— Your assignment —
From the first entry to the last, repeat them all exactly.

Records drawn from a dataset
>>>
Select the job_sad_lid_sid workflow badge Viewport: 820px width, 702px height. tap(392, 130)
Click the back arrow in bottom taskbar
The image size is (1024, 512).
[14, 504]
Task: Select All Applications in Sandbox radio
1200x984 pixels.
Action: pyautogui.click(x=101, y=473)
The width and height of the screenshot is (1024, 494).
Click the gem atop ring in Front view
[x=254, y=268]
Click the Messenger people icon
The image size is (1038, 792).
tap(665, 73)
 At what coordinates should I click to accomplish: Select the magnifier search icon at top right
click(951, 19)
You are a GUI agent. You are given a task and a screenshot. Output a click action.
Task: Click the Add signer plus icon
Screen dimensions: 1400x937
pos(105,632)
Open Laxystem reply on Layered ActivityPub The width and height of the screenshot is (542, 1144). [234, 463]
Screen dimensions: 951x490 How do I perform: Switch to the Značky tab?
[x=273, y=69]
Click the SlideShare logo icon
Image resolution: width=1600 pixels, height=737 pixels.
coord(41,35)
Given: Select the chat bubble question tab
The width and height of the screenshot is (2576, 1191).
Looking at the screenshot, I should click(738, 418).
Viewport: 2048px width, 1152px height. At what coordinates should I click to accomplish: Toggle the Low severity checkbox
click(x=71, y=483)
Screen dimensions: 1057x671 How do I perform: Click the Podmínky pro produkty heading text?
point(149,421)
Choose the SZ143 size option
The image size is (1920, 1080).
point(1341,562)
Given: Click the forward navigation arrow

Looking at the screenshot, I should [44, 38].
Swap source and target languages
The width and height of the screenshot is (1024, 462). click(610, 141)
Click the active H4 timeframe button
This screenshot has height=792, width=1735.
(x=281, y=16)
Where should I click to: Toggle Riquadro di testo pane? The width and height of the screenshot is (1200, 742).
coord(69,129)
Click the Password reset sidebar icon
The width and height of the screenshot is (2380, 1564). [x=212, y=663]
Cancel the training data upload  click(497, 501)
<<<
— Task response —
Select the job_sad_lid_sid workflow badge Viewport: 820px width, 702px height. tap(392, 130)
Click the back arrow in bottom taskbar
The image size is (1024, 512).
[14, 504]
Task: Select All Applications in Sandbox radio
1200x984 pixels.
Action: pyautogui.click(x=101, y=473)
The width and height of the screenshot is (1024, 494).
Click the gem atop ring in Front view
[x=254, y=268]
Click the Messenger people icon
The image size is (1038, 792).
tap(665, 73)
 At what coordinates should I click to accomplish: Select the magnifier search icon at top right
click(951, 19)
You are a GUI agent. You are given a task and a screenshot. Output a click action.
Task: Click the Add signer plus icon
Screen dimensions: 1400x937
pos(105,632)
Open Laxystem reply on Layered ActivityPub The width and height of the screenshot is (542, 1144). [234, 463]
Screen dimensions: 951x490 How do I perform: Switch to the Značky tab?
[x=273, y=69]
Click the SlideShare logo icon
Image resolution: width=1600 pixels, height=737 pixels.
coord(41,35)
Given: Select the chat bubble question tab
The width and height of the screenshot is (2576, 1191).
Looking at the screenshot, I should click(738, 418).
Viewport: 2048px width, 1152px height. At what coordinates should I click to accomplish: Toggle the Low severity checkbox
click(x=71, y=483)
Screen dimensions: 1057x671 How do I perform: Click the Podmínky pro produkty heading text?
point(149,421)
Choose the SZ143 size option
The image size is (1920, 1080).
point(1341,562)
Given: Click the forward navigation arrow

Looking at the screenshot, I should [44, 38].
Swap source and target languages
The width and height of the screenshot is (1024, 462). click(610, 141)
Click the active H4 timeframe button
This screenshot has height=792, width=1735.
(x=281, y=16)
Where should I click to: Toggle Riquadro di testo pane? The width and height of the screenshot is (1200, 742).
coord(69,129)
Click the Password reset sidebar icon
The width and height of the screenshot is (2380, 1564). [x=212, y=663]
Cancel the training data upload  click(497, 501)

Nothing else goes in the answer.